El senado se ha convertido en una fábrica de ministros. Rafael Gumucio R.
Pienso que el senado es una entidad superflua. Soy partidario de un sistema unicameral, con una Asamblea Nacional que represente la soberanía popular. En los sistemas políticos civilizados – y no nuestra ridícula monarquía presidencial – son senados son organismos decorativos y no tienen poder de decisión política. Así intentó concebirlo Arturo Alessandri, en el proyecto inicial de la Constitución de 1925, el senado era un organismo corporativo, con padres conscriptos designados, que representaban a “a las fuerzas vivas de la nación”, como se decía en esa época – recuerde el lector que el corporativismo, que inspiró al fascismo y a la Cuadragésimo Anno, estaba de moda en los años 20 y 30 del siglo XX -.
En nuestra seudo-democracia- y es triste denominarla así – el parlamento es, en realidad, una fanfarria: el Ejecutivo tal dominio sobre la agenda legislativa que a los congresistas sólo les resta, aun cuando sean mayoría opositora, recurrir a la acusación constitución, como último recurso para detener el un gobierno atropellador. Mecanismos como las interpelaciones, comisiones investigadores son inútiles como forma de fiscalización.
Ser senador, en la mayoría de los casos casi vitalicio, no muy diferente a los antiguos designados – por la Constitución de Augusto Pinochet – es un cargo honorífico, similar a ser socio del Club de la Unión, o de los comilones del Rotary. Los servidores de la patria perciben un sueldo suculento y, además pueden darse el lujo de dirigir discursos y catilinarias, al estilo de sus antecesores romanos; generalmente, son las grandes personalidades políticas, los dueños de los partidos y los “mentores” de la opinión pública, sin embargo, captan muy bien que su cargo es un mero maquillaje, en un club de ancianos gotosos.
Esta inútil institución plutocrática se ha convertido, con el gobierno de derecha, principalmente, en una fábrica de ministros de Estado. ¿Será la Coalición por Cambio no tiene otras personas capacitadas fuera de los senadores? Como son “caradura”, sostienen la teoría de que, como fueron oposición por veinte años, no han podado formar a ningún dirigente capaz de ocupar un cargo ministerial. No faltará el malpensado que diga que RN y la UDI tienen sólo militantes parlamentarios, pero ni siquiera han logrado que firmen sus registros
algún campesino de sus fundos o un junior de sus empresas.
Antiguamente, la derecha tenía mucho miedo al sufragio universal: para Alberto Edwards era, nada menos, que “la dictadura del proletariado”; José Ortega y Gasset observaba, con pánico, lo que él llamaba “la rebelión de las masas”, la invasión social del hombre vulgar e inculto. La mayoría de nuestros grandes líderes preferían el sufragio llamado “plural”, es decir, que los hombres cultos tuvieran más votos que los ignorantes.

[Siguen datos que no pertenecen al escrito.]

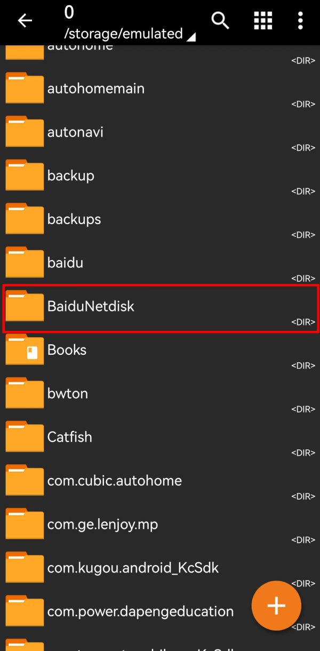
Task: Switch to grid view icon
Action: (x=263, y=21)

Hoy, este monstruo llamado soberanía popular es un gatito domesticado por leyes electorales que logran, por juegos matemáticos, que el voto popular sea intrascendente.

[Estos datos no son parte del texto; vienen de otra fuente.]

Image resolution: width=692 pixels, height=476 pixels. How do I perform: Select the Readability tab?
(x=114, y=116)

Como el soberano, el pueblo, no tiene ninguna importancia y el acto de votar es puramente decorativo, la Constitución del presidente Ricardo Lagos y sus ministros permite que los jefes de partido, sin siquiera consultar con sus directicas, menos con los militantes, decidan a su arbitrio quién reemplazará al senador o senadora nombrado ministro. Nada importa que el personaje que, sin ningún mérito, se ganó el loto millonario, no conozca a la gente de la circunscripción que va a representar y es posible que jamás haya visitado alguna localidad de esa circunscripción.
No sé de qué sirve denunciar tan absurda ilegitimidad, aun cuando sea legal – hay muchas leyes estúpidas, como antiguamente, la pena de muerte o “Ley del Talión”, pero me doy el gusto de denunciarlo, con la esperanza de que algún día, ojalá no muy lejano, los políticos se den cuenta de que están cavando su propia tumba, o que, de una vez por todas, los manifestantes actuales los envíen al “basurero de la historia”, como decía Trotsky.
Para agravar la ilegitimidad, el presidente nombró ministro a su propio primo, en un inesperado arranque de nepotismo - el único presente que recuerdo, de estas características, fue Carlos Ibáñez del Campo - a lo mejor ambos mandatarios tienen razón: nada más seguro que repartir los c argos ministeriales entre sus parientes – por cierto que los familiares de la esposa de don Carlos, los Letelier, eran verdaderamente golosos en el uso de los privilegios fiscales – no sería mala idea que el presidente actual nombrara al Negro Miguel como ministro de Cultura y lo pasaríamos en Jauja-.